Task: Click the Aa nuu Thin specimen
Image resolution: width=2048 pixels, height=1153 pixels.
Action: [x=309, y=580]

==============================

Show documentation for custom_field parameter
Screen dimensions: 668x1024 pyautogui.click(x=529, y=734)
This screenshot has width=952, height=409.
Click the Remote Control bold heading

==============================

Task details :: Copy out the records from the line with "Show documentation for custom_field parameter" to the line with "Click the Remote Control bold heading", both of those lines included.

Solution to this task ::
Show documentation for custom_field parameter
Screen dimensions: 668x1024 pyautogui.click(x=529, y=734)
This screenshot has width=952, height=409.
Click the Remote Control bold heading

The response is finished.